* Material supplied *
--------------------------------

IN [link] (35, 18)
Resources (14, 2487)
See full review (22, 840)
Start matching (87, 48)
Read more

--------------------------------

* Directions for this task *
Quote all of the entries verbatim.

* Problem solution *
IN [link] (35, 18)
Resources (14, 2487)
See full review (22, 840)
Start matching (87, 48)
Read more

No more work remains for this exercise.